Applicants would have to take a blood test to prove they are tobacco users in House Bill 1919, sponsored by Rep. Brandon Vick, R-Clark County.
“I don’t believe if you’re not a cigar smoker you’re going to even apply for a job in a cigar lounge,” said Vick.
State law allows private smoking clubs, paid for by dues-paying members, but cigar sellers and restaurant owners have repeatedly tried to get the state to allow smoking lounges on their property.
Critics have raised concerns that the lounges would force non-smokers to be exposed to second-hand smoke.
That’s why Vick said he proposed prohibiting non-smokers from working in those spaces.

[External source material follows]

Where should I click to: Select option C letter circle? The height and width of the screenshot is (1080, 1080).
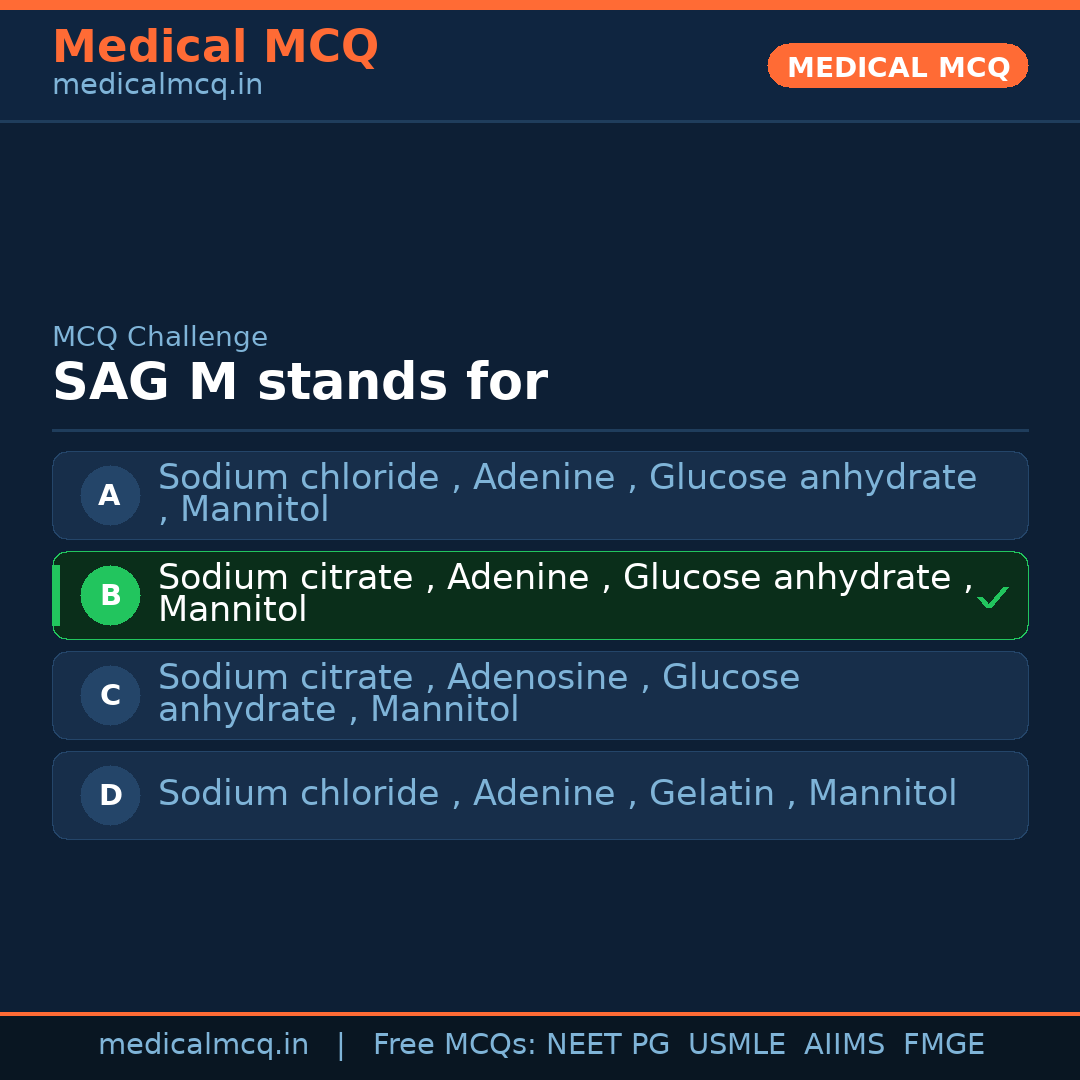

The American Cancer Society’s Cancer Action Network called the proposal “outrageous.”
“It’s a workplace safety issue,” said ACSCAN Vice President of Government Relations Barbara Flye. “Employees deserve the right to breathe clean air whether they’re a smoker or not.”
Flye is involved with tobacco and cancer-related legislation in six U.S. states and has never heard of a bill making smoking a job requirement.
She said the law would encourage people to smoke and discourage them from quitting.
Vick said if an employee working in a smoking lounge were to quit using tobacco they could not be fired and would have to be reassigned to another job within the establishment.
He also said he is willing to drop the blood test requirement and have job applicants sign affidavits saying they are smokers.
Vick believes passing the bill would be good for the state’s cigar industry and for consenting adults who want to smoke cigars somewhere other than their own properties.